Re[2]: password aging

[Steve.Bleazard () wdr com]

     One alternative to password aging, is to force everyone to use a 
     password generator.  FIPS181 from the US government describes (and 
     implements) such a generator.  I have found the FIPS181 algorithm 
     generates good pronouncable passwords.  They are also far less 
     susceptible to social engineering.
     
     Using password generators has many problems in itself, not least of 
     which is the tendency for people to write the password down.  However, 
     if security demands good password aging and system wide password 
     re-use detection, then the local policies can be enforced to deal with 
     this and a generator is a viable alternative.
     
     Steve


______________________________ Reply Separator _________________________________
Subject: Re: password aging
Author:  jsdy (jsdy () cospo osis gov) at unix/o2=mime
Date:    9/1/98 8:58 PM


> This is true.  It's also "standard" practice...One of the goals of my group
> is to _reduce_ the number of calls
> to the help-desk.  Please keep in mind that this is only a _proposed_
> change, and it hasn't been approvee yet.

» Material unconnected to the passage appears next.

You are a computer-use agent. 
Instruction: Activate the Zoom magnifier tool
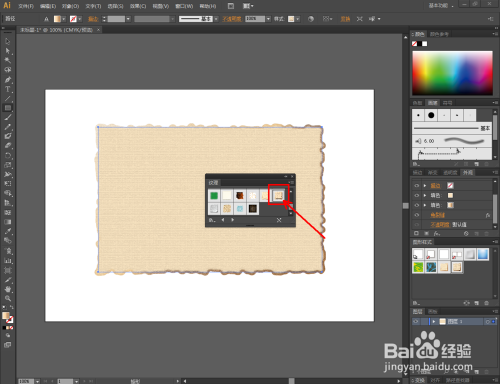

If reducing calls is a goal, why increase them by not telling the user
why the password is rejected?  ;-)

> Scalability is an issue.  We're talking about (at least) a 128 bit
> keyspace.

The ARGUMENT doesn't scale perfectly.  Analogies rarely do.  I believe
that a system-wide old-password database is still not the wisest
choice.

--
Joe Yao                         jsdy () cospo osis gov - Joseph S. D. Yao
COSPO Computer Support                                          EMT-A/B
-----------------------------------------------------------------------
This message is not an official statement of COSPO policies.